→ What is expected
Although the data below holds other lines too, output only those from the line with "This screenshot has width=558, height=534." up to and including the line with "Task: Click the Template Details heading", exactly as they appear.

→ Stored items
____________________

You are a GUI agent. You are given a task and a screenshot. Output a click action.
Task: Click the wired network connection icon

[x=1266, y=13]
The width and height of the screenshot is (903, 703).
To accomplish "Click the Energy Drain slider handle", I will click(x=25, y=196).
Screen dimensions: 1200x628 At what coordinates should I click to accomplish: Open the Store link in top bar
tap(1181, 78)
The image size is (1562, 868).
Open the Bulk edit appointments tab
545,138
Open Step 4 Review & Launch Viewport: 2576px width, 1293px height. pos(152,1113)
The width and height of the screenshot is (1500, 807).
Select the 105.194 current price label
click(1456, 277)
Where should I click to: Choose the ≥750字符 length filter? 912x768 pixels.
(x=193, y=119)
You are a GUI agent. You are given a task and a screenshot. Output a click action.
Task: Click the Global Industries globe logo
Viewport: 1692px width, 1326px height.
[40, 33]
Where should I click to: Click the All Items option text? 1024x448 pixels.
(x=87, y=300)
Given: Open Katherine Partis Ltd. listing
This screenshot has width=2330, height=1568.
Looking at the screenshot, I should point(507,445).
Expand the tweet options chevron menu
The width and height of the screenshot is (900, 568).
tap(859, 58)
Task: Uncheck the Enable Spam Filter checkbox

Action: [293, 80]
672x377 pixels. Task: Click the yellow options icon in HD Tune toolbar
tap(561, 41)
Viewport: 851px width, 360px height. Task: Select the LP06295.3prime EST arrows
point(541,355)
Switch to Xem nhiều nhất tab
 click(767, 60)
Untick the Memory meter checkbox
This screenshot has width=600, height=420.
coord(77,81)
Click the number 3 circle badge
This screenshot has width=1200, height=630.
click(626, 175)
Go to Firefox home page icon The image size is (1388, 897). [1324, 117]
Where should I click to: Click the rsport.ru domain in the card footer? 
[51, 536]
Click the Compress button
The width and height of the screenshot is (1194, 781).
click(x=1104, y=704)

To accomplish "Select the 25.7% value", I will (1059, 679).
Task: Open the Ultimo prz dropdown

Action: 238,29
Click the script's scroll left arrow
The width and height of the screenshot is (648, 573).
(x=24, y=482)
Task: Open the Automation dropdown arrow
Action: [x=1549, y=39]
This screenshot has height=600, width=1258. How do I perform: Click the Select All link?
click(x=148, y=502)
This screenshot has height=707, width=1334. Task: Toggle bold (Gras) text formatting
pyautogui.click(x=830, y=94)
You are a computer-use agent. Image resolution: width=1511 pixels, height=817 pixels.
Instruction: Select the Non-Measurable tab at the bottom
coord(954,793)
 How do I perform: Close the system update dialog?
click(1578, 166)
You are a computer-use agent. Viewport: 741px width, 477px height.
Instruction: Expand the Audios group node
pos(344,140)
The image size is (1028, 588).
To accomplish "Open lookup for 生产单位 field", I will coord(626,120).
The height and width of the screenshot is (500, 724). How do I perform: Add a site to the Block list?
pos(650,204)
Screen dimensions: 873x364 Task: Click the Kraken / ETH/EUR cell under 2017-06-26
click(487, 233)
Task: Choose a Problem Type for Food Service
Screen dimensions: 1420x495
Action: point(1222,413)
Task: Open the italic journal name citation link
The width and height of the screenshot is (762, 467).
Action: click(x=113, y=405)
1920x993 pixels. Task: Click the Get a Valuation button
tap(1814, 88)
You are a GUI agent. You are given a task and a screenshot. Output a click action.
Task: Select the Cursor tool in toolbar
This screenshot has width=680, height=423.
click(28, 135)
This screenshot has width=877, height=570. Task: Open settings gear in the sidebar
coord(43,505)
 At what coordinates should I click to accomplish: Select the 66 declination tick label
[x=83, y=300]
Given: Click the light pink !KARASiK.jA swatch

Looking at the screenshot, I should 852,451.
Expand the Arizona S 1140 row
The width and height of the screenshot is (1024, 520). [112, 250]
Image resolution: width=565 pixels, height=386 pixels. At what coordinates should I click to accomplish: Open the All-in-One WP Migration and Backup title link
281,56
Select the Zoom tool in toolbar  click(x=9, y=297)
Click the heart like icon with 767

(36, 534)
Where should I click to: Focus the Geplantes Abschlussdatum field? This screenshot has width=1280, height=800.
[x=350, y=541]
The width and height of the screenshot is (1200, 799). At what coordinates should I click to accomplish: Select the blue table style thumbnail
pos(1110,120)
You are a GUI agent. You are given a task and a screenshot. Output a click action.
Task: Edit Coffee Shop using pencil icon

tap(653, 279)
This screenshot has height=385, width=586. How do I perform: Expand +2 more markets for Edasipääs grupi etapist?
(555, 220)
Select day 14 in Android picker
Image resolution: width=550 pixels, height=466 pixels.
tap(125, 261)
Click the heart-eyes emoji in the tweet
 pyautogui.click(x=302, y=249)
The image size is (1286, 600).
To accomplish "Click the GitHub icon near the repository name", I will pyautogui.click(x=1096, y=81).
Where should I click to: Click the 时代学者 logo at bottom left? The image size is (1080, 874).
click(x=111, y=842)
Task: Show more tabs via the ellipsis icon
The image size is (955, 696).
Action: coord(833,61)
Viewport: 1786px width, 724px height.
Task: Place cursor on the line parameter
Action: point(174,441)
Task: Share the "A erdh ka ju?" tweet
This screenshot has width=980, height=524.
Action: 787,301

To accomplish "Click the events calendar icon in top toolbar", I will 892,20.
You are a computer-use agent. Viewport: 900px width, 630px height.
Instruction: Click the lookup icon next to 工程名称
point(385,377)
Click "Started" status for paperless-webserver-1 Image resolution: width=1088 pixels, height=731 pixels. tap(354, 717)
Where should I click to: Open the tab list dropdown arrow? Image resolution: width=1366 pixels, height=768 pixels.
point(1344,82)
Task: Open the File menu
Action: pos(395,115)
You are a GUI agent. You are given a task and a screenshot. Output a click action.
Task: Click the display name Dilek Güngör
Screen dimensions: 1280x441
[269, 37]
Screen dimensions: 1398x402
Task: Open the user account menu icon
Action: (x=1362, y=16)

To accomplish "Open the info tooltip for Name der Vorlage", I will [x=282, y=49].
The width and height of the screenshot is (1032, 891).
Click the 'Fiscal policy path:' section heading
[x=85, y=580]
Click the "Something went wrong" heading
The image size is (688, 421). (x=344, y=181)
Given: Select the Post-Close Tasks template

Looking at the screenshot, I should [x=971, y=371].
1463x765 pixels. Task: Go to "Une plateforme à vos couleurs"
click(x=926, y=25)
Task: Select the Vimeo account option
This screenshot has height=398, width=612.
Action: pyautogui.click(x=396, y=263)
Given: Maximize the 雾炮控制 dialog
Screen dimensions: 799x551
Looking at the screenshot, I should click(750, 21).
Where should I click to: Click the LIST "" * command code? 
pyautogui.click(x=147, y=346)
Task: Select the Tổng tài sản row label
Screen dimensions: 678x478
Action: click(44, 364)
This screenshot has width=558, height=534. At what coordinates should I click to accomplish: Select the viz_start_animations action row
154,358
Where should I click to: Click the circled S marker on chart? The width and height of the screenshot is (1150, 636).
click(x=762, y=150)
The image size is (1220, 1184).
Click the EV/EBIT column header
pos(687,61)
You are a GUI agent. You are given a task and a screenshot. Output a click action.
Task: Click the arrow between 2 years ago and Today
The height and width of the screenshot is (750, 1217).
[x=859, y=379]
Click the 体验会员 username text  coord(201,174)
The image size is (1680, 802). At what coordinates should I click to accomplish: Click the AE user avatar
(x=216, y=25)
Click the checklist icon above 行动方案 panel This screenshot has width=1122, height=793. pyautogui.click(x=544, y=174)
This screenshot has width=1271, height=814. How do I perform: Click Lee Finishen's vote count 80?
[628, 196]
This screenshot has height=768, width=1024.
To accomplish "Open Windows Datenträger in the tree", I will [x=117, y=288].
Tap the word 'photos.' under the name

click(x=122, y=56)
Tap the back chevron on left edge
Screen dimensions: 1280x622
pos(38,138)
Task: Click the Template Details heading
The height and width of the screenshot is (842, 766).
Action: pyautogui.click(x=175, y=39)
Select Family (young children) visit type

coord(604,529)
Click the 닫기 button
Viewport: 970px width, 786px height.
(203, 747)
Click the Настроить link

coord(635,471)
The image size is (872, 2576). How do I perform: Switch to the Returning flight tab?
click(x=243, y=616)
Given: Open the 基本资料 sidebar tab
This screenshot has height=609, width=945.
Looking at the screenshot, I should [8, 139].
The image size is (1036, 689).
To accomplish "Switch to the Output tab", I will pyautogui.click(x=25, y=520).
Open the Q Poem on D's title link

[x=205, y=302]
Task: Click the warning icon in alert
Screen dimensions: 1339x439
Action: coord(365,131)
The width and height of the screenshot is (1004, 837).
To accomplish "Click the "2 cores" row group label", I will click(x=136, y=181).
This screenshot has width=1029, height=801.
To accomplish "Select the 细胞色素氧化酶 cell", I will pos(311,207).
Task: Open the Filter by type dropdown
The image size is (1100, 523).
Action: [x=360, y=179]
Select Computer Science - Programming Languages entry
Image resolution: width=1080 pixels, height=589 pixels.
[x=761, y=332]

____________________

→ Result
This screenshot has width=558, height=534. At what coordinates should I click to accomplish: Select the viz_start_animations action row
154,358
Where should I click to: Click the circled S marker on chart? The width and height of the screenshot is (1150, 636).
click(x=762, y=150)
The image size is (1220, 1184).
Click the EV/EBIT column header
pos(687,61)
You are a GUI agent. You are given a task and a screenshot. Output a click action.
Task: Click the arrow between 2 years ago and Today
The height and width of the screenshot is (750, 1217).
[x=859, y=379]
Click the 体验会员 username text  coord(201,174)
The image size is (1680, 802). At what coordinates should I click to accomplish: Click the AE user avatar
(x=216, y=25)
Click the checklist icon above 行动方案 panel This screenshot has width=1122, height=793. pyautogui.click(x=544, y=174)
This screenshot has width=1271, height=814. How do I perform: Click Lee Finishen's vote count 80?
[628, 196]
This screenshot has height=768, width=1024.
To accomplish "Open Windows Datenträger in the tree", I will [x=117, y=288].
Tap the word 'photos.' under the name

click(x=122, y=56)
Tap the back chevron on left edge
Screen dimensions: 1280x622
pos(38,138)
Task: Click the Template Details heading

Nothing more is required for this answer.